Bartusiak’s book is more than just the story of black holes; it is also a partial story of Einstein’s general theory of relativity with which the heavenly holes are so intimately connected. General relativity, a theory which this year can celebrate its hundredth anniversary, has a curious history. Already by the mid-1920s most physicists lost interest in it, considering it to be beyond further experimental testing and irrelevant to mainstream areas of physics. Mathematicians and philosophers might find general relativity to be of value, but physicists could safely ignore it. The following three decades have been described as the theory’s “low water-mark,” but then it experienced a remarkable renaissance which soon transformed it into a hot field of both theoretical and experimental research. One of the high points of the revived interest in general relativity and gravitation studies was the 1957 Chapel Hill conference held at the University of North Carolina, and another was the 1963 Texas symposium.

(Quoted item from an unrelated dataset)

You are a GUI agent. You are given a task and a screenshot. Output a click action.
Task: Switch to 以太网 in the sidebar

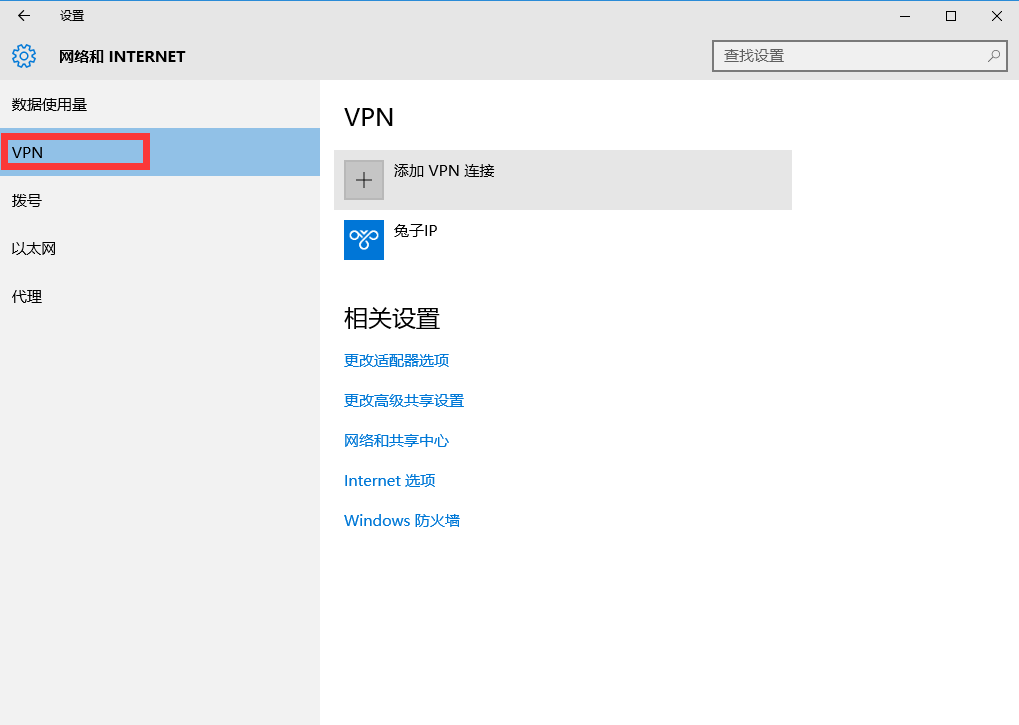click(x=34, y=249)
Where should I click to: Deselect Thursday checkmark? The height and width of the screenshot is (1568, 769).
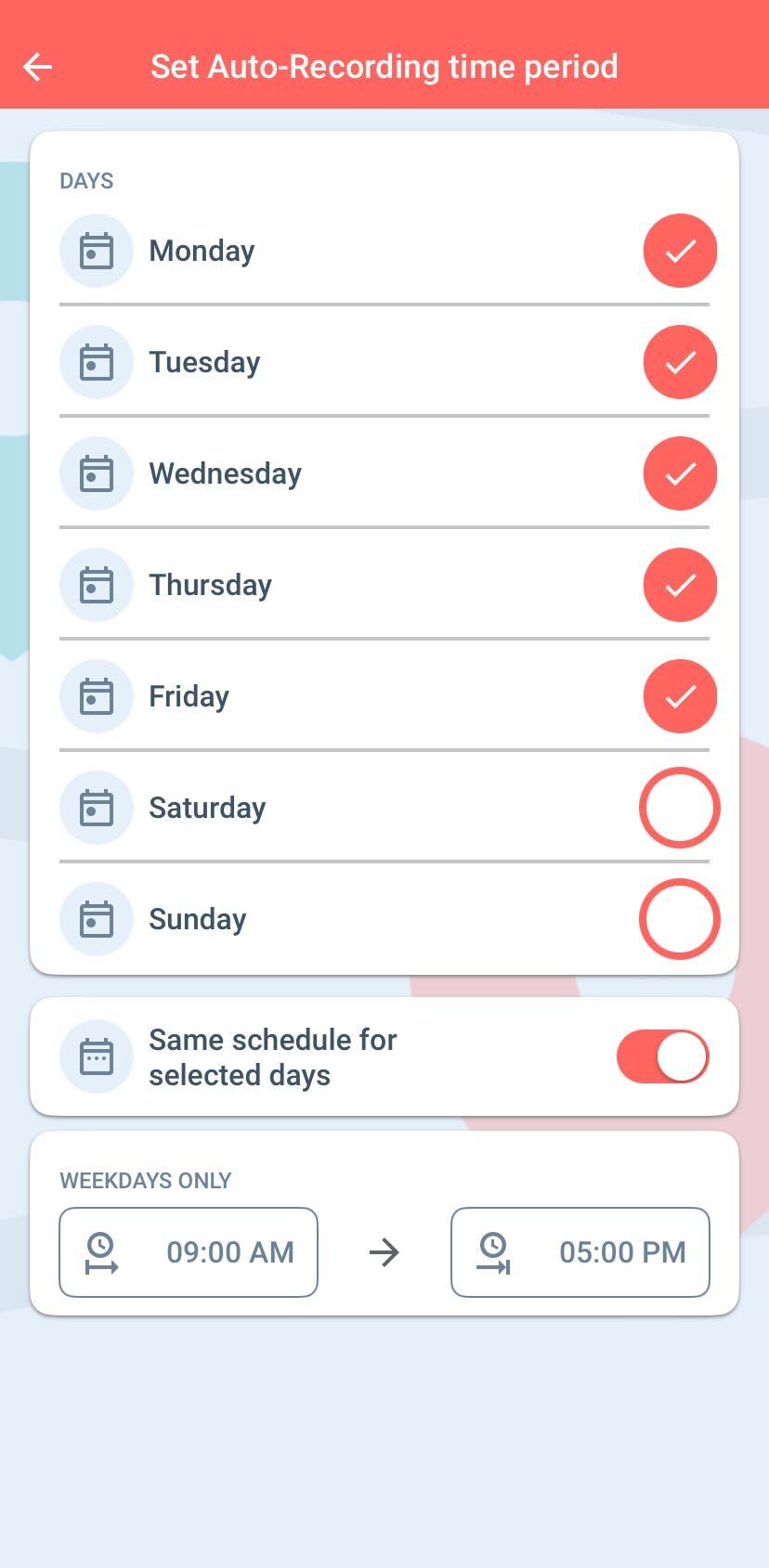[x=680, y=585]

Bartusiak describes in some detail the renaissance, including the fascinating story of the role played by the private (and still existing) Gravity Research Foundation—originally established with the aim of harnessing gravity and inventing devices for antigravity! She repeatedly emphasizes the low reputation of general relativity, a theory which for long “had entered a valley of despair” and become “a playtoy for mathematical physicists.” Although there is much truth in this, it is a gross exaggeration to describe Wheeler’s work in the 1950s and 1960s as “almost single-handedly taking general relativity, a field that had been stagnating for decades, and applying it to the universe at large.” In fact, during its low water-mark period general relativity was successfully used to describe the universe at large, that is, as the theoretical foundation of cosmology. At the time Wheeler entered research in general relativity, most experts thought that Einstein’s theory agreed satisfactorily with astronomical observations. Strangely, Bartusiak has nothing to say about cosmology in relation to general relativity.

Black Hole is informative and exceedingly well written, a brilliant introduction to the history of black holes and general relativity. Despite some reservations, I warmly recommend Bartusiak’s book not only to lay readers but also to scientists and historians of science and ideas.